By Karen Savage
A lawsuit against Shell for failing to protect its Providence Terminal from the impacts of climate change will be allowed to continue with the addition of a new claim and two new defendants, a judge ruled on Tuesday.
In the ruling, U.S. District Court Judge William Edward Smith approved a motion by the Conservation Law Foundation (CLF), an environmental law and advocacy group, to amend its complaint to add another hazardous waste claim and to add two Shell subsidiaries, Triton Terminaling and Equilon, to the suit. Royal Dutch Shell, the parent company based in the Netherlands, was dismissed because is no longer listed on the facility’s permits, but could be brought back in at a later date.
“The Shell terminal in Providence is poised for disaster,” said Chris Kilian, CLF’s vice president of strategic litigation. “It will take only one significant storm to inundate this facility and release toxic chemicals into surrounding waters and neighborhoods.”
CLF first filed suit against Shell in 2017, alleging the oil giant has known for decades about the dangers of not protecting its facilities from the growing risks associated with climate change. It also claims Shell is violating the conditions of its Clean Water Act permits by failing to prevent and monitor unlawful discharges of pollution into the river and is failing to adequately plan for increasing amounts of stormwater runoff caused by climate change.
The complaint also alleges that Shell’s Providence Terminal, which is located at the head of Narragansett Bay and sits directly in harm’s way as sea level rises and storms become more extreme, is in violation of the federal Resource Conservation and Recovery Act, which regulates hazardous waste.
Shell did not immediately respond to a request for comment, but in earlier court filings, the company opposed the addition of the new hazardous waste claim. It did not oppose the addition of defendants Triton and Equilon, which were added to the complaint as a result of corporate restructuring.
An internal, confidential report, “The Greenhouse Effect,” shows that Shell has known for decades about the risks posed to its facilities by climate change. The report was based on a study completed in 1986 and lists several climate change-related implications for the energy industry, including risks to coastal facilities from rising seas. It acknowledged that climate change risks “could have major business implications for the fossil fuel industry.”

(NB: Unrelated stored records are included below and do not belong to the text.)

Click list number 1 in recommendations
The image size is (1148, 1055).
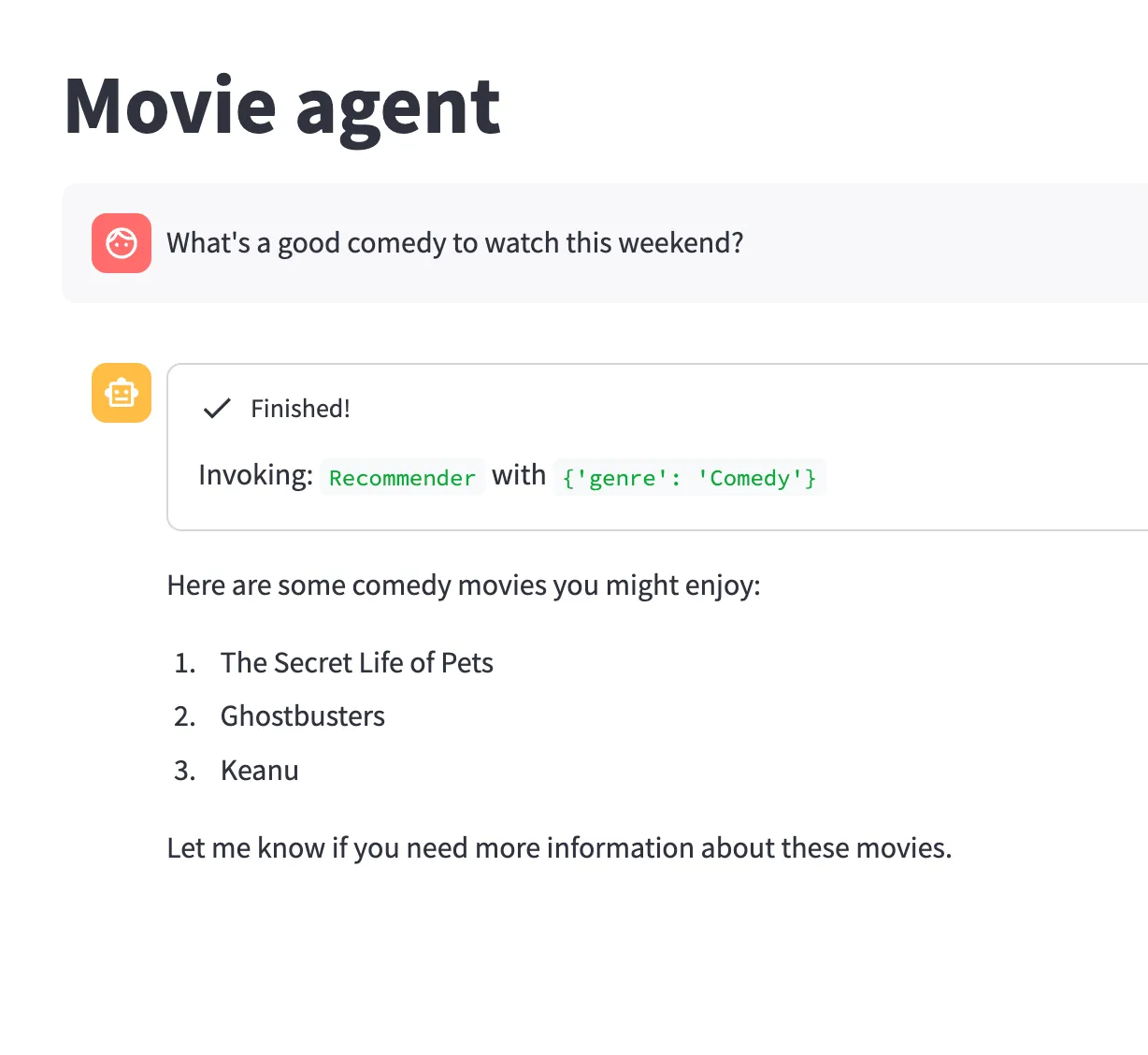(184, 663)
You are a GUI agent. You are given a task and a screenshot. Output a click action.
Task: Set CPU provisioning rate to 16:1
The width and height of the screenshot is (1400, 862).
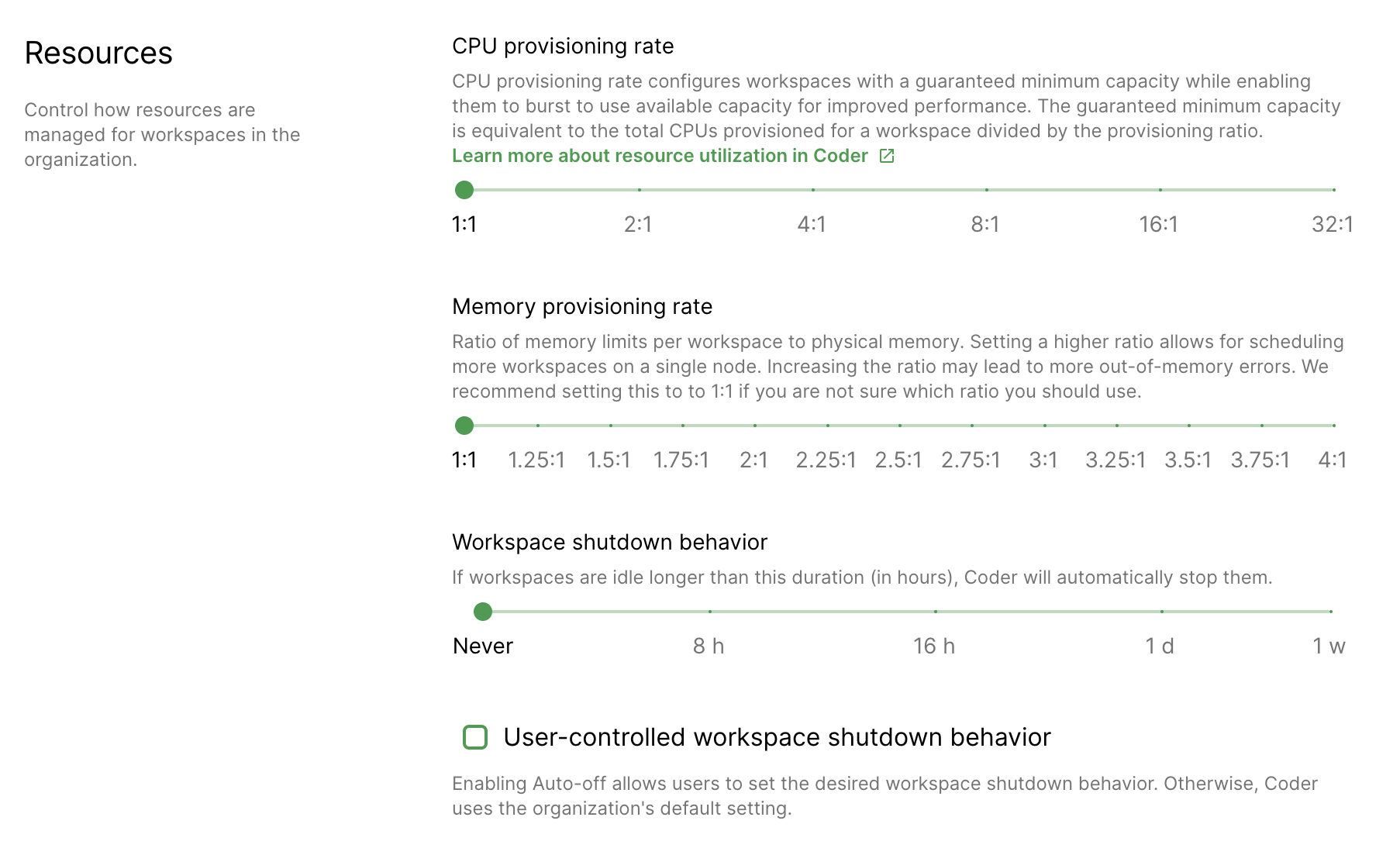[1160, 188]
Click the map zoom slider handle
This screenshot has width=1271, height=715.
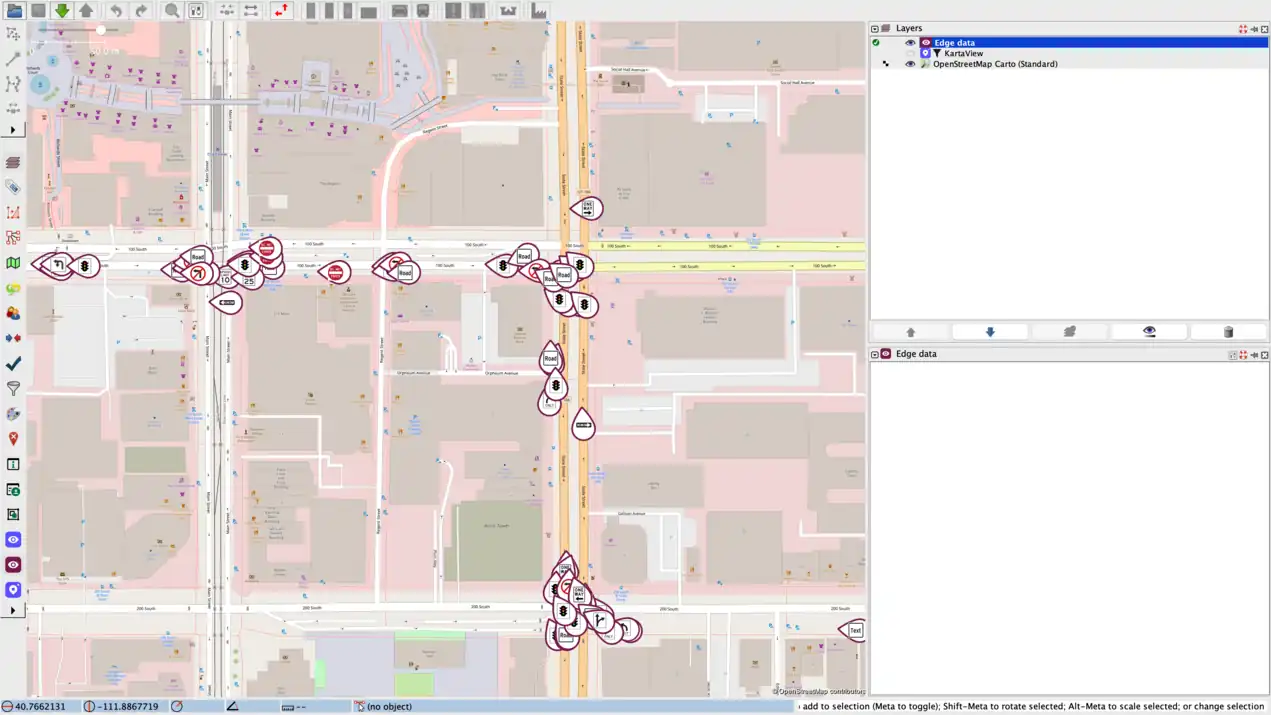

Documents also show that internally Shell predicted 20 years that it, along with the rest of the fossil fuel industry and perhaps the U.S. government could be held liable for not acting to prevent further climate damage.
CLF maintains that although Shell internally understood the risks of climate change, it ignored those risks and has not taken adequate action to protect its facility or local residents.
“Shell has failed to protect this terminal from the well-known impacts of climate change and we will continue our fight to protect the community,” Kilian said.